4) The lead character is a woman. Correct me if I'm wrong (and I'm sure there are a few exceptions..but generally speaking!), but somehow it's always a woman who is the intended victim. Serial killers tend to be more selective, but snakes also have an uncanny knack for eating all of the bit characters and leaving at least one terrorized girl behind.


5) Both giant snakes and crazy killers are really hard to kill. You can shoot them, light them on fire, stab them or all of the above and they're more than likely to survive and either kill one of your remaining friends or at least scare you when they suddenly rear up and look scary. Then you can kill them for real.

Friday, June 27

The Host broke the rules!

I liked the host until the last few minutes..it had lots of silly shots of the giant squid, it had plenty of people being eaten and really bad dubbing. Sadly, the director missed the memo about who dies in a disaster movie because he killed off the main character and she was NOT annoying! It is OK when they kill off really stupid or irritating main characters, but this guy killed off a super brave little girl. I was totally down when the grandfather was killed off.. it was kind of like Bruce Willis biting it in Armeggedon-it was heroic and sad but not totally unexpected. There was no good reason to kill off the little girl though, and made me sad at the end of the movie. She didn't break any of the rules (swimming alone, having sex, being really obnoxious) and now I don't like The Host as much as I did for the first 118 minutes. :(

Thursday, June 26

The Host (movie)

I hadn't really planned on blogging about two Host titled items back to back, but I just finished the book the other day and the movie came in the mail this afternoon! Clearly it was meant to be!


Normally I love animal/monster related disaster movies, but I have to admit I'm a little nervous about The Host because I heard it was scary!
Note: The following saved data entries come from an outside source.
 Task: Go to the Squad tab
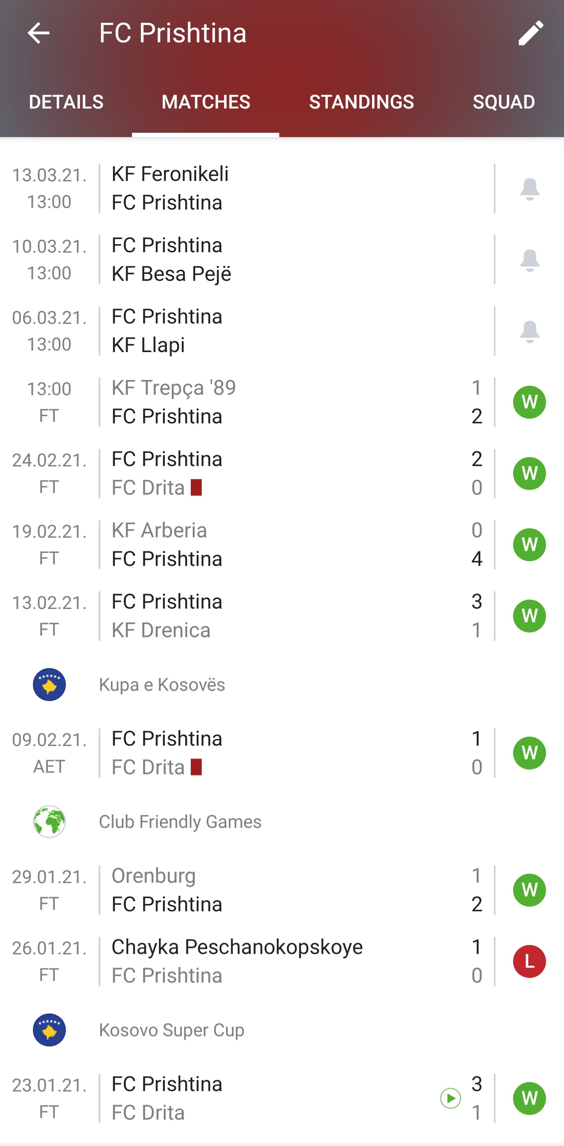pos(504,102)
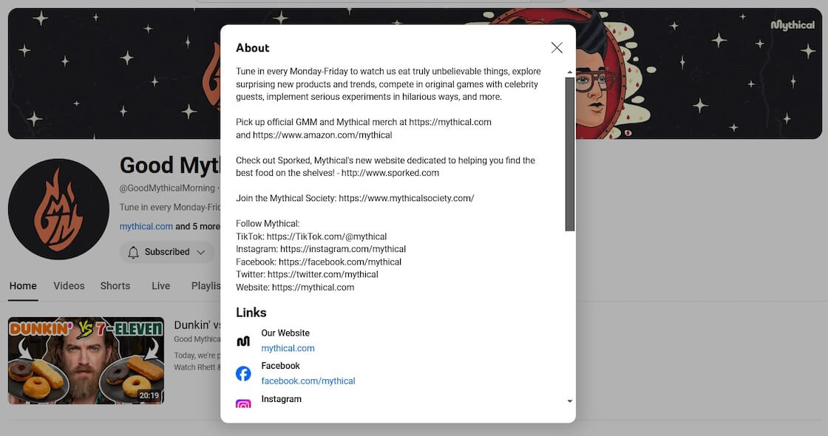
Task: Play the Dunkin' vs 7-Eleven video thumbnail
Action: pos(86,361)

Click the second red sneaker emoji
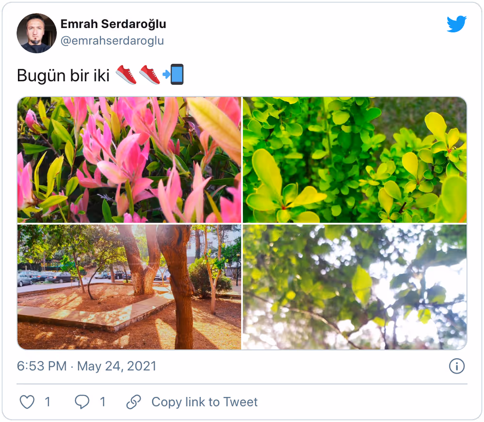click(150, 75)
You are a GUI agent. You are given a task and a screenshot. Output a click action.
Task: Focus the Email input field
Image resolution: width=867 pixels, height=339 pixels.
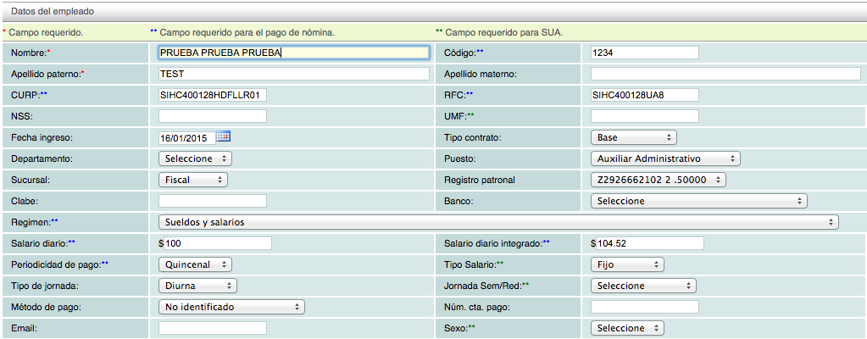click(x=213, y=328)
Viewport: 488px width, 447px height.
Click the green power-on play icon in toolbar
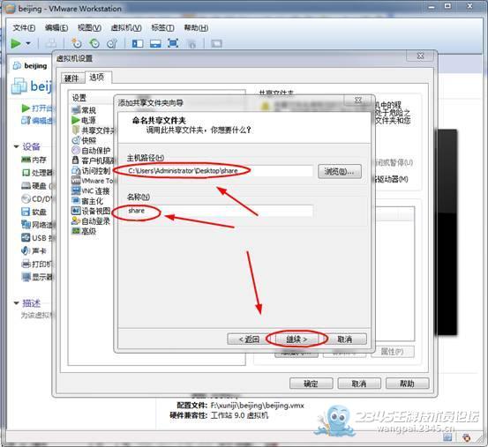pos(16,43)
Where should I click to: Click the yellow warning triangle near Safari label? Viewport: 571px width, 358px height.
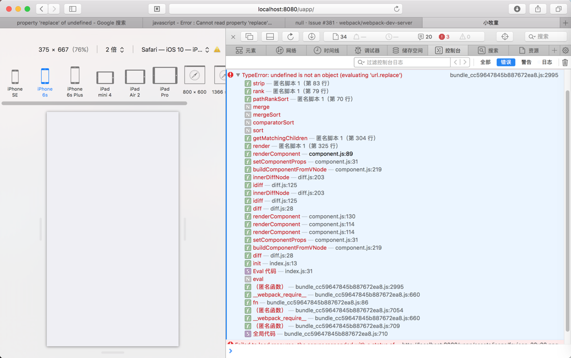tap(217, 49)
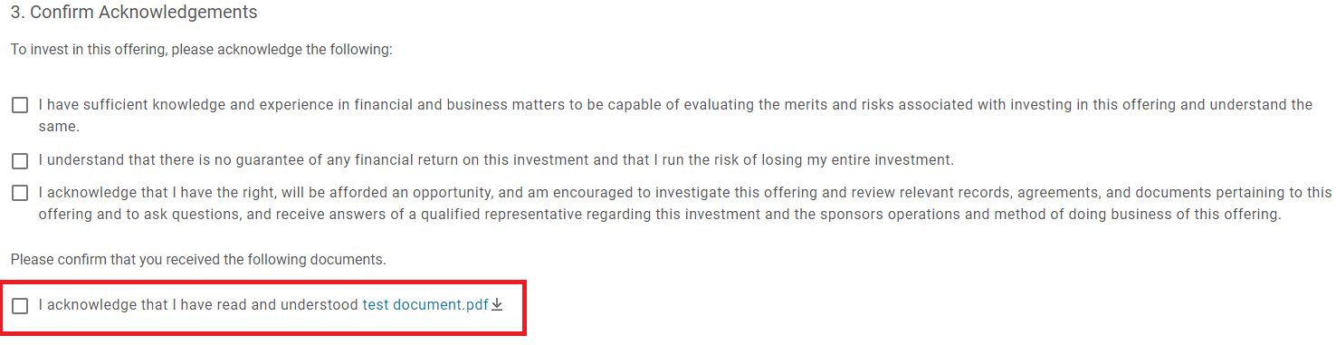Screen dimensions: 1336x345
Task: Open the test document.pdf link
Action: click(425, 305)

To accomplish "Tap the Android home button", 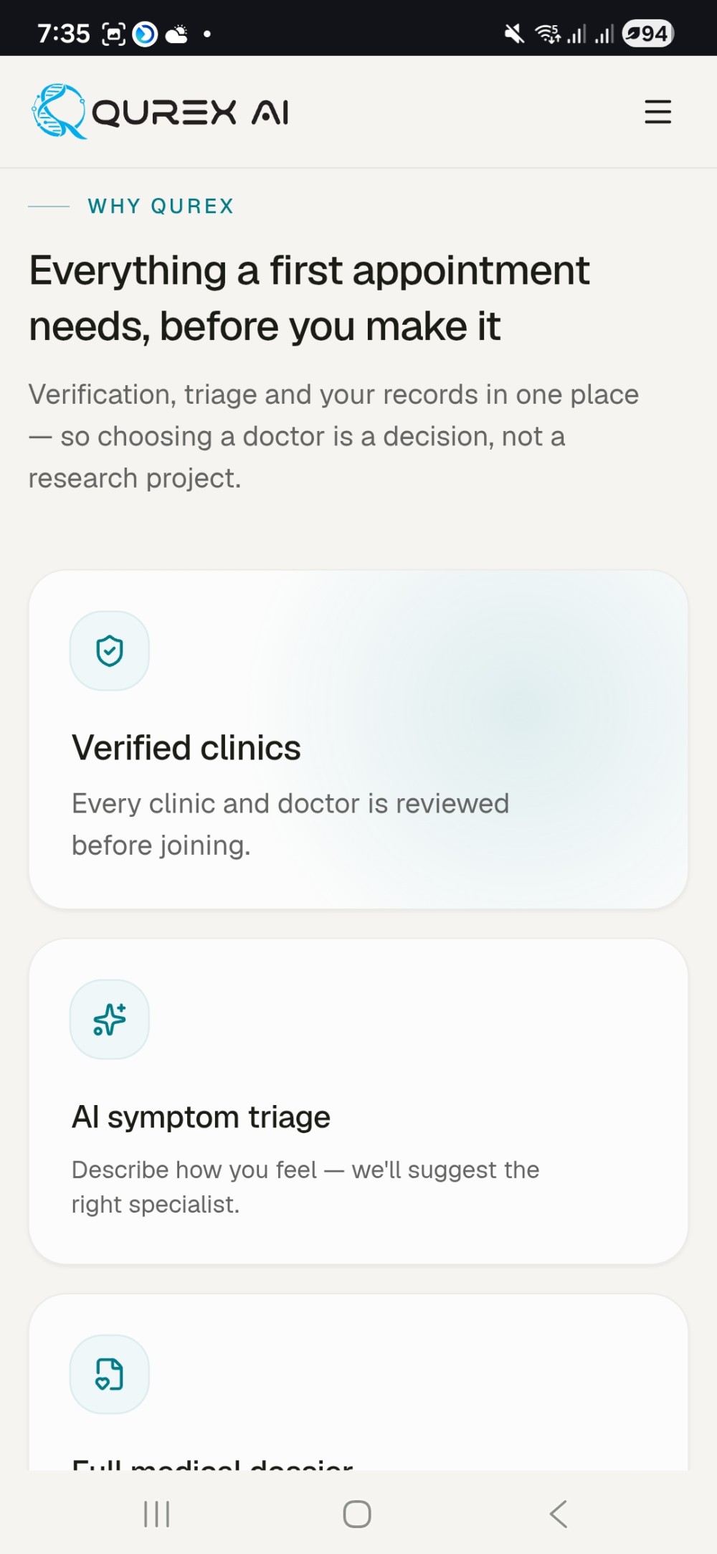I will (x=357, y=1514).
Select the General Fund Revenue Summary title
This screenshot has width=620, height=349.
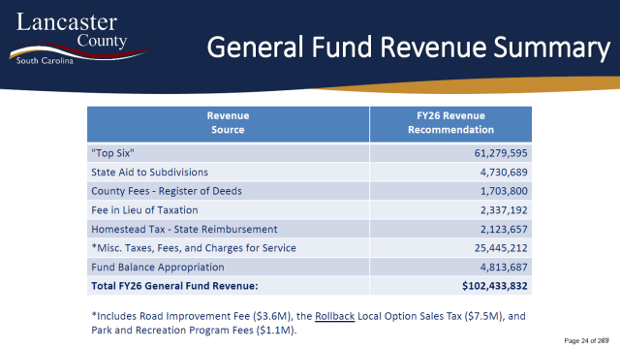[409, 48]
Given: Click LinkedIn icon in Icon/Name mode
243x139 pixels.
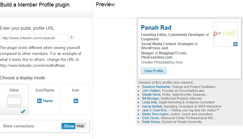Looking at the screenshot, I should pyautogui.click(x=39, y=101).
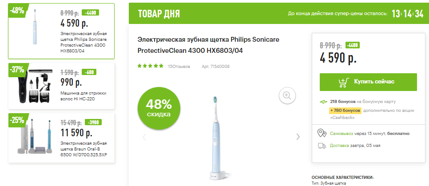
Task: Click the magnifier zoom icon on product image
Action: pyautogui.click(x=287, y=95)
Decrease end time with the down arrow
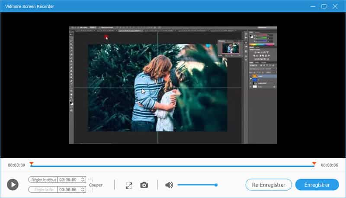346x198 pixels. [83, 191]
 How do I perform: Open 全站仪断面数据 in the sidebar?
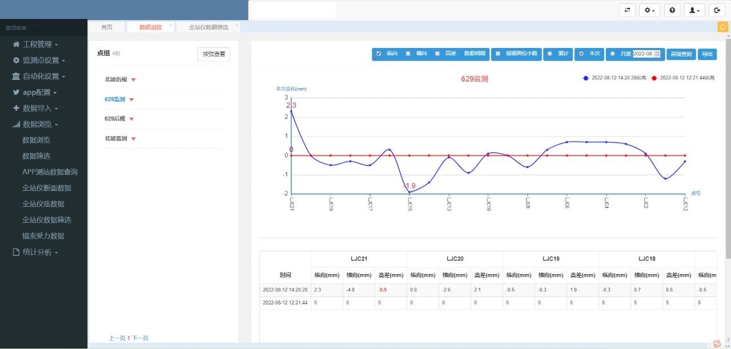(x=47, y=188)
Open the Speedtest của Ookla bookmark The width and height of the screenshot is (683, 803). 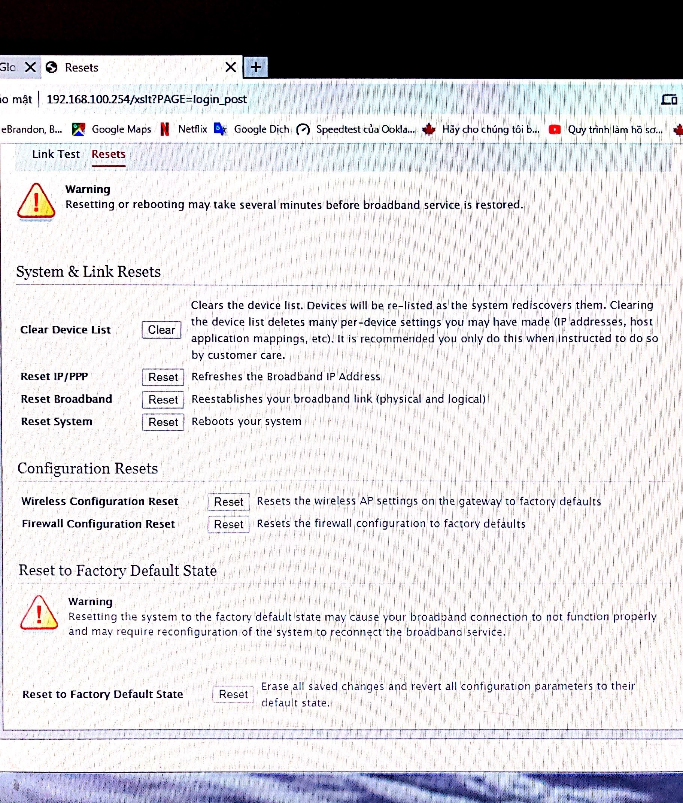tap(356, 129)
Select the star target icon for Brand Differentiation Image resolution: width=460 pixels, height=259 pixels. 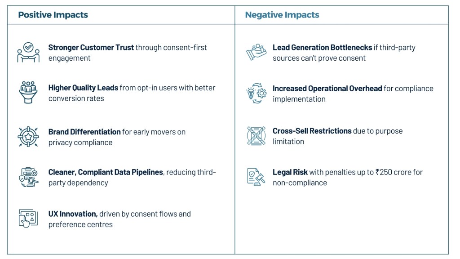point(28,136)

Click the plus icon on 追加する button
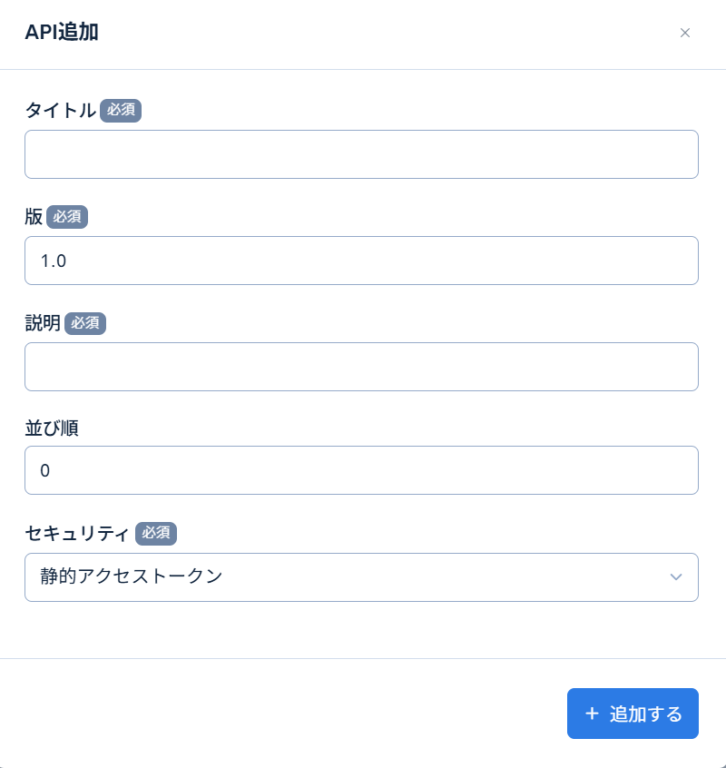point(594,714)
I'm hoping for B-movie scary, not nightmare inducing..but I guess we'll see! Considering the film begins in a morgue, I'm thinking maybe I'm in for a scary night..scratch that, it's really poorly dubbed. That makes everything funny.

Thoughts so far:
1) They should not have shown the monster this early on. It's only a few minutes in to the movie and it's already wreaking havoc at the waterfront in Seoul. I'm all for early action (ie carnage) at the hands of some yucky mutant squid, but it ruins the fun a little to see how fake it looks.

2) Squids do not fly, and I doubt even mutated ones would have wings. Thus, the huge mutated creature should not be doing something that looks like flying, because that's just silly.

3) The sister, Nam J00 totally kicks butt. Her father dies, her brother is being held by crazy doctors and she still goes after the monster with a bow and arrow. She ends up flying through the air but I'd give her an 'A' for effort.

4) There's a weird vibe with the Americans. Even though the movie was made by a S. Korean, it portrays a lot of the characters are being bumbling and useless. The Americans have to step in and spread chemicals, help with the quarantine and then act very sneaky and scary. The American doctor admits there is no virus, and then straps Gang-du father onto a table for brain surgery. It's also an American doctor who (potentially) created the monster by having his lab partner dump all those chemicals into the river. Hmmmm..

5) The monster regurgitates bones into the sewer pit where Hyun-seo and a little boy are hiding. Ewwww. It reminded me of the scene in that really bad Treat William movie, except I think I was actually less grossed out this time. At least this scene just had bones and no blood and guts.